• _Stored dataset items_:
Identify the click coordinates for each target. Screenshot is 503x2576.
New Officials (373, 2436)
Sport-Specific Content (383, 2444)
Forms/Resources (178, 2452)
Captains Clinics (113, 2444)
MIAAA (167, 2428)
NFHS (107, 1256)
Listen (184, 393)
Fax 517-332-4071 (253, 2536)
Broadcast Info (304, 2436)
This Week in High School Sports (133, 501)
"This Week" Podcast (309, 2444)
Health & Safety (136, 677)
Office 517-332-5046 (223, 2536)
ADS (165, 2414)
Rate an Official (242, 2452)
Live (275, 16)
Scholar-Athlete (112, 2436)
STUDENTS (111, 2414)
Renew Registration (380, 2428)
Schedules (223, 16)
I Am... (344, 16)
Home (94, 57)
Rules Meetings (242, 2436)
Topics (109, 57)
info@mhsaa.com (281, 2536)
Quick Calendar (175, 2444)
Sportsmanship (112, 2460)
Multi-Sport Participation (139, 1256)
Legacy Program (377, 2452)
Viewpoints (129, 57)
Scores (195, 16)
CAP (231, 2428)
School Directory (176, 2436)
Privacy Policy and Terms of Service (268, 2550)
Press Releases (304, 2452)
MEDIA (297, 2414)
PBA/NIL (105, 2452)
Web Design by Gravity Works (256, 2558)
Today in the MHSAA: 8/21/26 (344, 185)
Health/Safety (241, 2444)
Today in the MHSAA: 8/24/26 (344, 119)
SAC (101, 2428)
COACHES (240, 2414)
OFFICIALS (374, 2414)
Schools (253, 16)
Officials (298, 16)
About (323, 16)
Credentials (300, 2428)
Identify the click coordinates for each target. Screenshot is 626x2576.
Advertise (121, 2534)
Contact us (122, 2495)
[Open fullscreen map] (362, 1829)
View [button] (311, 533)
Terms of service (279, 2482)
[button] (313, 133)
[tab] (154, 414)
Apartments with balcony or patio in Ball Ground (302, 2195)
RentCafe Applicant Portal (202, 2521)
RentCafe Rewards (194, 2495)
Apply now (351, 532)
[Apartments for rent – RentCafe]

• _Exercise requirements_:
Could you reproduce, exactly, every line above from the line with "COACHES (240, 2414)" to the line with "View [button] (311, 533)", and no other line? Both ends count.

• _Output for this exercise_:
COACHES (240, 2414)
OFFICIALS (374, 2414)
Schools (253, 16)
Officials (298, 16)
About (323, 16)
Credentials (300, 2428)
Identify the click coordinates for each target. Screenshot is 626x2576.
Advertise (121, 2534)
Contact us (122, 2495)
[Open fullscreen map] (362, 1829)
View [button] (311, 533)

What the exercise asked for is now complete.